El primer paso fue la elección, en diciembre, de Cayo Lara como nuevo coordinador general de IU, en sustitución de Gaspar Llamazares. El dirigente del PCE no se anduvo por las ramas y en su primera intervención desde el puesto de máxima responsabilidad de la coalición hizo un llamamiento a la movilización, a la huelga general y a la necesidad de refundar la organización. Tan claro como el suyo fue el mensaje que, apenas unos días después, lanzó el nuevo secretario general de CC. OO., Ignacio Fernández Toxo, tras derrotar por un puñado de votos a José María Fidalgo.
La victoria, estrecha pero victoria al fin y al cabo, del sindicalista ferrolano fue entusiásticamente aplaudida desde la agrupación comarcal de Arousa. «Os oito anos con Fidalgo foron oito anos practicamente perdidos, pero aínda non é tarde para que a xente traballadora tome conciencia», sostiene un destacado integrante de Comisiones.
El momento decisivo para la estructura de la central en Galicia llegará en marzo, con la elección de su nuevo secretario xeral. Xosé Manuel Sánchez Aguión, actual secretario de Organización, es quien representa aquí el cambio que Toxo encarna en el conjunto del Estado.
Tampoco fue casualidad que Sánchez Aguión asistiese el viernes al encuentro de delegados del auditorio. Porque la agrupación arousana está llamada a pisar fuerte si el endurecimiento de los planteamientos del sindicato se impone finalmente.
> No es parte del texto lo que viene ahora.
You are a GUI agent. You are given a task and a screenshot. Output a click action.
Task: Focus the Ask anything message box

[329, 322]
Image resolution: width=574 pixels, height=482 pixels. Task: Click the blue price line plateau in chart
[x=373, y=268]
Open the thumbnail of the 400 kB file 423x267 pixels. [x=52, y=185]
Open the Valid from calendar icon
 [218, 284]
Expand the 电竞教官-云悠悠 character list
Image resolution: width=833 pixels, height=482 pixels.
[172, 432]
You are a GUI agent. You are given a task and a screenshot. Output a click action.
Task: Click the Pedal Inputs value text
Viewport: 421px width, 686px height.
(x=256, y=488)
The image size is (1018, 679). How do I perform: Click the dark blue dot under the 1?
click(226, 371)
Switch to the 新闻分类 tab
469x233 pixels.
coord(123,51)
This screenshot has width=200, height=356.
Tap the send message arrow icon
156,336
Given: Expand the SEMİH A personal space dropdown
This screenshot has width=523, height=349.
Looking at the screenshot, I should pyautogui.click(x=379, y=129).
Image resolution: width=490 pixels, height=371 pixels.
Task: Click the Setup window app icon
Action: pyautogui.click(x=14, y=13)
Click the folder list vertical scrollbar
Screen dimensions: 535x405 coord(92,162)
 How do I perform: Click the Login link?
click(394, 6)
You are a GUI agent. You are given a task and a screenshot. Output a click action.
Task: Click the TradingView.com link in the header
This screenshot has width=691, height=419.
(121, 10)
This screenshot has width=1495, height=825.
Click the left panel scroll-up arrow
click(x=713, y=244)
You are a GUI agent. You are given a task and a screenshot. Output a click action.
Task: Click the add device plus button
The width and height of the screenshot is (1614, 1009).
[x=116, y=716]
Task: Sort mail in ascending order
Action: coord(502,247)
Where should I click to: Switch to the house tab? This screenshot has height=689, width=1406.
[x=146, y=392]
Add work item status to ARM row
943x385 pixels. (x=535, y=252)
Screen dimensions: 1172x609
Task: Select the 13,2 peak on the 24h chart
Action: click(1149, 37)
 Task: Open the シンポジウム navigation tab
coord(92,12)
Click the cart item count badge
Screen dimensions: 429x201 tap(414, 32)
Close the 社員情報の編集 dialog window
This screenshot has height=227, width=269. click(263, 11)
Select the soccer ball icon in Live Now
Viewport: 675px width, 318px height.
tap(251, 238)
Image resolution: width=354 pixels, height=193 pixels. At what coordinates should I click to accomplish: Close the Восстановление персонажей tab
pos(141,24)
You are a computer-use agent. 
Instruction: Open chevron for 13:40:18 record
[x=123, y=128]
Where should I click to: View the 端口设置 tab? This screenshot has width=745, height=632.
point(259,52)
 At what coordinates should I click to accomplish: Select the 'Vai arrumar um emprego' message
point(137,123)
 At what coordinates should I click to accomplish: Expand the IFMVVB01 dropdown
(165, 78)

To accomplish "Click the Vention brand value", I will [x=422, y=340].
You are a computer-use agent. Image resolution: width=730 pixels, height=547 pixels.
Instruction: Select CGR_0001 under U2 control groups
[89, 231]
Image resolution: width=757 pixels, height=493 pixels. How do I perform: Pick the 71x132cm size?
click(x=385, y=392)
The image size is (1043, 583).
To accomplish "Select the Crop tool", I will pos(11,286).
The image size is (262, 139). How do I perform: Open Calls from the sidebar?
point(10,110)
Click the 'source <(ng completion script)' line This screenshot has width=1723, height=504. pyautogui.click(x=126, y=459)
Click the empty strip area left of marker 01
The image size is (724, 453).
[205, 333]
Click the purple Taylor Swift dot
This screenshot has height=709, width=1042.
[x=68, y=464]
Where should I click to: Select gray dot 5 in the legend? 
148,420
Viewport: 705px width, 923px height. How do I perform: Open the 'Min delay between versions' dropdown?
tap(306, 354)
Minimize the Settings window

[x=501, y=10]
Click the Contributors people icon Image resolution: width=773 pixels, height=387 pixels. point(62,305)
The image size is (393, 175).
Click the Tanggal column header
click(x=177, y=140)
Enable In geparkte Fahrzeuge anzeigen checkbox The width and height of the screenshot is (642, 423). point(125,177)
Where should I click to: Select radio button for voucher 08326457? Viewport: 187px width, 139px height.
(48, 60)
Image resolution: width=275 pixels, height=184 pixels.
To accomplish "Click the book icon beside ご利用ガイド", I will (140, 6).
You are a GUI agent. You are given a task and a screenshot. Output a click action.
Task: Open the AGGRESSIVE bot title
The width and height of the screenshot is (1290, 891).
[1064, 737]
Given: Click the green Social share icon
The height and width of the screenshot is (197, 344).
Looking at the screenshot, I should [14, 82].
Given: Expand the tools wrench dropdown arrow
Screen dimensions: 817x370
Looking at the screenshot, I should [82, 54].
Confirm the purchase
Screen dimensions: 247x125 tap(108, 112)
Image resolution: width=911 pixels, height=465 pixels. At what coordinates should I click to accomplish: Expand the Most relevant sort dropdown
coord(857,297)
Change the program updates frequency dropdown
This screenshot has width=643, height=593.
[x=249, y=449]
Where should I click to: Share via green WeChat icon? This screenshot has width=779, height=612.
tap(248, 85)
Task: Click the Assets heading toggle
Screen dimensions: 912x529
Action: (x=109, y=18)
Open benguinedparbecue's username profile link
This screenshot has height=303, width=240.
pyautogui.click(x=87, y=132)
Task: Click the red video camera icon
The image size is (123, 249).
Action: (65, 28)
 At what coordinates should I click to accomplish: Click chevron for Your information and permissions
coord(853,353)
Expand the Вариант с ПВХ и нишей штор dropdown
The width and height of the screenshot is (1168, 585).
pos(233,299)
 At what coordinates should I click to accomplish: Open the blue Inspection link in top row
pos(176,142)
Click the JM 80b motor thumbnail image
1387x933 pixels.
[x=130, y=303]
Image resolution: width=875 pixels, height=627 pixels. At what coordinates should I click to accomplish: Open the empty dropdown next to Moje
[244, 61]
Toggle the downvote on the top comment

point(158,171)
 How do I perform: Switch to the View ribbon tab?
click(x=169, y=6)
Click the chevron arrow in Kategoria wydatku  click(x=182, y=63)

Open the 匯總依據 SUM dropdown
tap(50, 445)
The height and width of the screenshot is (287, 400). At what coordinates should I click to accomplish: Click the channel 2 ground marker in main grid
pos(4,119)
No constituye ninguna sorpresa hablar de la proximidad de la dirección saliente de Comisiones en Galicia al PSOE. Tanto, que no falta quien sospeche que las prolongadas ausencias de Juan Fajardo de Vilagarcía en función de su trabajo sindical se debían, en parte, a la conveniencia de mantenerlo lejos de su labor política en el Concello.
El viento, ahora, sopla en otra dirección. Y aunque los comicios autonómicas no constituyen, precisamente, un terreno fértil para IU, Fajardo, que lidera la candidatura en Pontevedra, y los suyos aspiran a incrementar su respaldo en las urnas en toda Galicia. La crisis abre la puerta y los oídos a discursos críticos y poco complacientes con este estado de cosas. Así comienza su particular cuenta atrás.